We worked around these challenges by building a flexible platform that allows to easily build generic models and workflows without any programming skills. This helped us tackle a lot of the requirements and different approaches that our clients demand. In addition, we were very lucky to be able to rely on an experienced and insightful board to support us from day one. As an example, this includes Dr. Werner Sinzig, a former director at SAP and Professor at several universities, who regularly shares his insights with us.
Another challenge we face are the long sales cycles in B2B markets and especially when it comes to central financial systems. This is particularly critical as a young startup that has to iterate quickly and improve ideas. We have found that a pilot project based approach can help to kick things off and to achieve concrete results in a very short time frame. This keeps the risk and efforts at a minimum, but allows to quickly show first benefits for both sides.
Big data is often criticized for its potential security hazards and clients’ trust is a very important factor in the financial industry. Is it hard for you as a startup to gain that trust in competition with traditional firms?
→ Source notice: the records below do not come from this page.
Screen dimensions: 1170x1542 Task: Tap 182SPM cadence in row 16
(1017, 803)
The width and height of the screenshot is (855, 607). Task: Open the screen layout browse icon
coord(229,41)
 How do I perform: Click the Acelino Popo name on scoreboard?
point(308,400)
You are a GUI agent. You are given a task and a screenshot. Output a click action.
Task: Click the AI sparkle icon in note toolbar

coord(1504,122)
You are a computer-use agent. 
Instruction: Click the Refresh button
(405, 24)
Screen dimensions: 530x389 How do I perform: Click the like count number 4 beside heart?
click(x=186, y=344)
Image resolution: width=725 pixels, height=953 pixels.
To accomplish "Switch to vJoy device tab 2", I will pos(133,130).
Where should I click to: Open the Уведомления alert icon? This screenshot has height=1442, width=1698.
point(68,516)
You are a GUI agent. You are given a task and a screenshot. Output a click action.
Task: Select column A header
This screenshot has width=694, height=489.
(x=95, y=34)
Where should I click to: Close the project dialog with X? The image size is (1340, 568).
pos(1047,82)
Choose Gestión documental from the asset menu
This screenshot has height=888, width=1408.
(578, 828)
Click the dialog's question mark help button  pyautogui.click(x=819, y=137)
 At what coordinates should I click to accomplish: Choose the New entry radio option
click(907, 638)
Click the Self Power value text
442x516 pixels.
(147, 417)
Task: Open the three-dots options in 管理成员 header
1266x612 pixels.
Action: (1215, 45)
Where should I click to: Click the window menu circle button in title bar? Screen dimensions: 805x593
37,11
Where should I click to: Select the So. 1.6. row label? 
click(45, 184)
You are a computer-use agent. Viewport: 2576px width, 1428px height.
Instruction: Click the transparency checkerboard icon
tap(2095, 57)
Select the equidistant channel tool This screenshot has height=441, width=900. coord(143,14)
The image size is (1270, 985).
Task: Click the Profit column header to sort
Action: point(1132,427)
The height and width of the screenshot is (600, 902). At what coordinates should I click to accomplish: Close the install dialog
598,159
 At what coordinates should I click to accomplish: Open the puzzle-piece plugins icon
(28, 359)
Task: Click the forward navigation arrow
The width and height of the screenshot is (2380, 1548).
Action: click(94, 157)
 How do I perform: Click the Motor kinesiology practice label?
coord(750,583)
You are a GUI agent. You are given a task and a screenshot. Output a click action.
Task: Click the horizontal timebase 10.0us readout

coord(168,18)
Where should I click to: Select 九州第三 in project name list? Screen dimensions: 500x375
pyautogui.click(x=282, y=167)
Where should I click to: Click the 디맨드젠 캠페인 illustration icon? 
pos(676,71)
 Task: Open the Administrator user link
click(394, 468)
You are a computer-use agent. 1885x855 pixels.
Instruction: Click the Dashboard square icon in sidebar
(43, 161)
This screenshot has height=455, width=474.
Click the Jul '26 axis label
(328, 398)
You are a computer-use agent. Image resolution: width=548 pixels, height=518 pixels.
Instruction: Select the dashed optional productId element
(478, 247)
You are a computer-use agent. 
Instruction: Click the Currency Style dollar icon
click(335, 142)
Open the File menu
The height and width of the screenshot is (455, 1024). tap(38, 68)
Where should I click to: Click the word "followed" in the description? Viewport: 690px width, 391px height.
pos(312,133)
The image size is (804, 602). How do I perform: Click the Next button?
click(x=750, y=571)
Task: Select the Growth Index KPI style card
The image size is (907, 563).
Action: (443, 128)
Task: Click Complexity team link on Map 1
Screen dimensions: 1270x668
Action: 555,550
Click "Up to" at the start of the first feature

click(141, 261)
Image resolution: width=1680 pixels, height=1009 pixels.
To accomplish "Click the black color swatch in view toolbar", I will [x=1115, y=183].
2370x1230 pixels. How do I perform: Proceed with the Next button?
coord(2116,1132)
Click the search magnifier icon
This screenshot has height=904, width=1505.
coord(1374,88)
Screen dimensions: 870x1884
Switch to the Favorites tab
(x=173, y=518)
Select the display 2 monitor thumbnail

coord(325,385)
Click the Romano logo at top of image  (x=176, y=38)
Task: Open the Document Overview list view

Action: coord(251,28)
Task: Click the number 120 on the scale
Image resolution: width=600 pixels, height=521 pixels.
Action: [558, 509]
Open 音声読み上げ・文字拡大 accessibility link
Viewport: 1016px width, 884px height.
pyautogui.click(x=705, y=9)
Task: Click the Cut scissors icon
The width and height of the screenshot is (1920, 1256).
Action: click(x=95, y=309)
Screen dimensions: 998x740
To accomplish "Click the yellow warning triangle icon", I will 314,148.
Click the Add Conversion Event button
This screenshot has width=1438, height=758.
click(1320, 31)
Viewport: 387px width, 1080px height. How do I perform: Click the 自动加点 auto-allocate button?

Khai: In this regard, we don’t believe that we have different or bigger problems than the more established players in this industry. Companies – especially in the D-A-CH region – are still skeptical about big data and cloud-based offerings especially when they evolve around future-oriented financial data. Cloud offerings are perceived as a potential risk factor, and the general notion is that data is safe when it’s kept within a company’s own network and data centers. However, once we have conducted a pilot at a client’s company, passed their security and penetration test and proven the business value of our solution, the discussion quickly shifts from “is it really safe to store financial data in the cloud” towards “how else can we as a company benefit from your software”.
In the end we believe that cloud and SaaS in finance won’t be a problem in the long-term. The SaaS wave started with CRM solutions (= sensitive customer data) and HR solutions (= sensitive employee data, especially with the German “Bundesdatenschutzgesetz”), and today there are lots of examples where a cloud-solution is the de-facto standard in these areas. To us, seeing the majority of finance software solutions move to the cloud is only a matter of time.
Thanks so much for the interview, Khai!